Exposition Camus à Aix : de quoi se sentir étranger...

Clément Solym - 17.09.2012

Culture, Arts et Lettres - Expositions - Albert Camus - Michel Onfray - Aix-en-provence


Le philosophe Michel Onfray avait hier jeté l'éponge. Définitivement. Pas question de continuer à avancer dans la « pétaudière » qu'était l'exposition Camus. Aix-en-Provence se passerait de l'orchestration d'Onfray, et ce dernier était ravi de pouvoir se débarrasser d'un événement qui virait au cauchemar logistique et humain.

 

La Nef des fous, avait assuré Michel Onfray, considérant, dans une tribune accordée au Monde.fr qu' « Albert Camus aura été le grand perdant de ce qui aurait pu être une belle aventure. Mais tout ce qu'il détestait est revenu dans cette affaire comme un boomerang : les politiciens, les héritiers, les réseaux, les tribus, les universitaires, les journalistes, les ministres, Paris... Rien de neuf sous le soleil ».

 

Rien de neuf, peut-être, mais en décidant de renoncer à la direction de cette expo, par un message laconique envoyé depuis Twitter, le philosophe faisait très fort. Et dans un style très césarien : « Michel Onfray ne signera pas la Convention qui aurait fait de lui le Commissaire de l'expo camus à Aix en 2013. » (voir notre actualitté

 

Sauf que du côté de la mairie, si l'on en a copieusement pris pour son grade, Sophie Joissains, l'adjointe à la Culture (UMP), ne s'affole pas outre-mesure, et maintient son intention de réussir cette exposition, qui prend des aspects de l'Arlésienne. 

 

Contactée par l'AFP, l'adjointe explique : « On ne veut pas lâcher l'exposition Camus, alors qu'on a l'extrême chance d'avoir ce trésor en dépôt. » Et dans une vague de confiance incroyable, elle affirme même que l'idée de regagner la confiance de Michel Onfray n'est pas exclue, d'autant plus que la polémique concernerait plutôt une « guéguerre parisienne ». 

 

Alors qu'en est-il ? En refusant de devenir commissaire de l'exposition, Michel Onfray remet un peu les pendules à zéro.
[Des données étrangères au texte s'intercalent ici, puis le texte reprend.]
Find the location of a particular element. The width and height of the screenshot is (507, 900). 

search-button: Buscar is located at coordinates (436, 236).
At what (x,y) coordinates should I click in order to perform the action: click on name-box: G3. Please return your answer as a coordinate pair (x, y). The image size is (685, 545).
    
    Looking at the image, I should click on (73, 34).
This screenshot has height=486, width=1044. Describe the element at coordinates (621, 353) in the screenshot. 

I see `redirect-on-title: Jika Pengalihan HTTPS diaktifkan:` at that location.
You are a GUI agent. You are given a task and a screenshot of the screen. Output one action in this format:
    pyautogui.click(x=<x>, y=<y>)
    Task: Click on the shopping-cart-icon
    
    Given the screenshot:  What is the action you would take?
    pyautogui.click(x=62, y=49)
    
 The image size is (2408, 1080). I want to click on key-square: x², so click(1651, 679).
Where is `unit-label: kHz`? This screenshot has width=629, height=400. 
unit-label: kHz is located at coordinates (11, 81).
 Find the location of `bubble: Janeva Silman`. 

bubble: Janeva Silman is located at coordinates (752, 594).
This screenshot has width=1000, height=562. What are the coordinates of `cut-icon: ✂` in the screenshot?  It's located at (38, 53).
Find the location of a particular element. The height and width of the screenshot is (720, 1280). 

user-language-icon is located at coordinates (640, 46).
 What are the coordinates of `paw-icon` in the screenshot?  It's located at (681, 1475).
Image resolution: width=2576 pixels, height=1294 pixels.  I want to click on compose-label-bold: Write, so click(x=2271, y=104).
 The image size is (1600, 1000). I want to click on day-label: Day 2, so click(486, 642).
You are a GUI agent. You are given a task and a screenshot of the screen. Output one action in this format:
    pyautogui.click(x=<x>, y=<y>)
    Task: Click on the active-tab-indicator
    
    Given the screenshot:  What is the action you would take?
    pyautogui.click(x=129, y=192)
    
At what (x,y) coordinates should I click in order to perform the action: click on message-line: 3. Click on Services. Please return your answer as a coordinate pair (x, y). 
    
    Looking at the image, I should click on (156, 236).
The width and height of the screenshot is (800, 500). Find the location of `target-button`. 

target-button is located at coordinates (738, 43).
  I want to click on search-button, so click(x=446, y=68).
Et depuis son message twitter, il se contente de rediffuser des liens d'articles faisant état de son désistement 

 

 

La mairie d'Aix-en-Provence doit savourer la distance du sage sur une situation qu'il regarde de loin. « Je n'ai accepté le commissariat de cette exposition que dans la mesure où il préludait à la pérennisation de ce travail dans un Musée Albert Camus - ce qui a été accepté par Mme Joissains », avait-il originellement déclaré à l'AFP, en confirmant qu'il allait prendre la place de commissaire.

 

Une place originellement attribuée à Benjamin Stora, un commissaire que la ministre de la Culture en personne avait fermement défendu... Entre différents politiques et éviction douteuse de l'ancien commissaire d'exposition, Benjamin Stora, Mme Filippetti a annoncé son « regret » relativement à cette absence.

 

Pour marquer le coup, elle avait également annoncé que son ministère ne financerait pas le projet et que la manifestation ne bénéficiera pas du logo officiel. « Benjamin Stora est un de nos meilleurs connaisseurs de l'Algérie. Il aurait pu donner un éclairage passionnant sur les rapports de Camus avec l'Algérie » , avait alors assuré la ministre sur France Culture.